=== WHAT YOU ARE ASKED TO DO ===
Please write out the rows from the line containing "Click the vertical slider handle", that line included, through the last line of the rows, leaving the pictures out.
═════ RECORD EXTRACTS
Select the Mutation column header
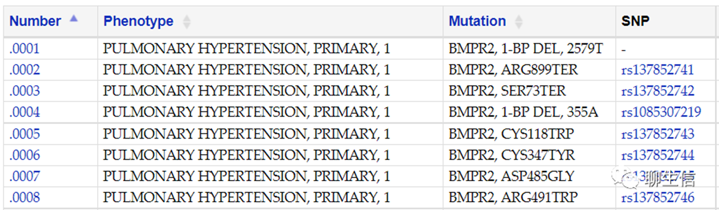 477,22
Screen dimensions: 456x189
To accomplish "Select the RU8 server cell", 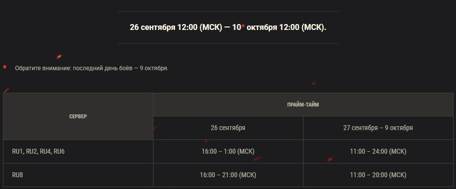I will click(x=78, y=175).

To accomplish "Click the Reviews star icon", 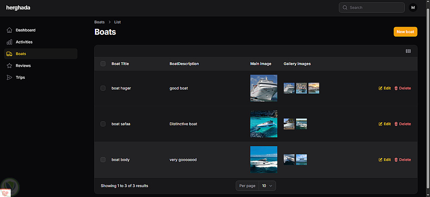I will [x=9, y=66].
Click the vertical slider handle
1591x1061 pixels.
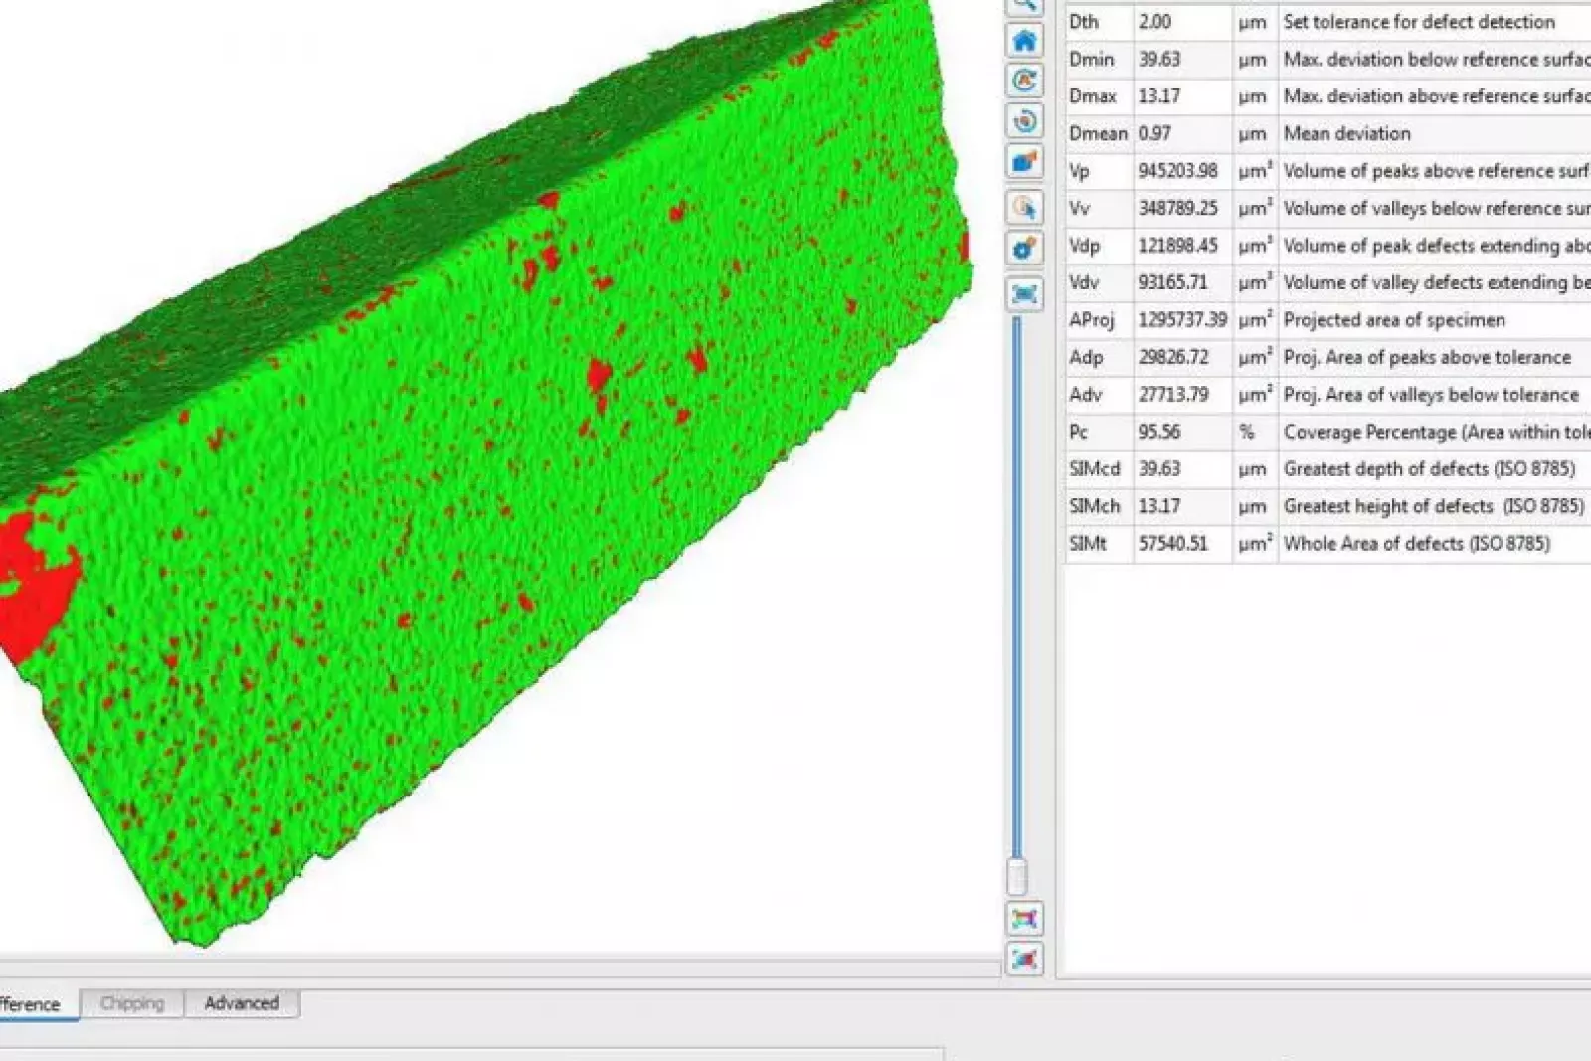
══════════
=== ANSWER FOR THIS EXERCISE ===
Click the vertical slider handle
1591x1061 pixels.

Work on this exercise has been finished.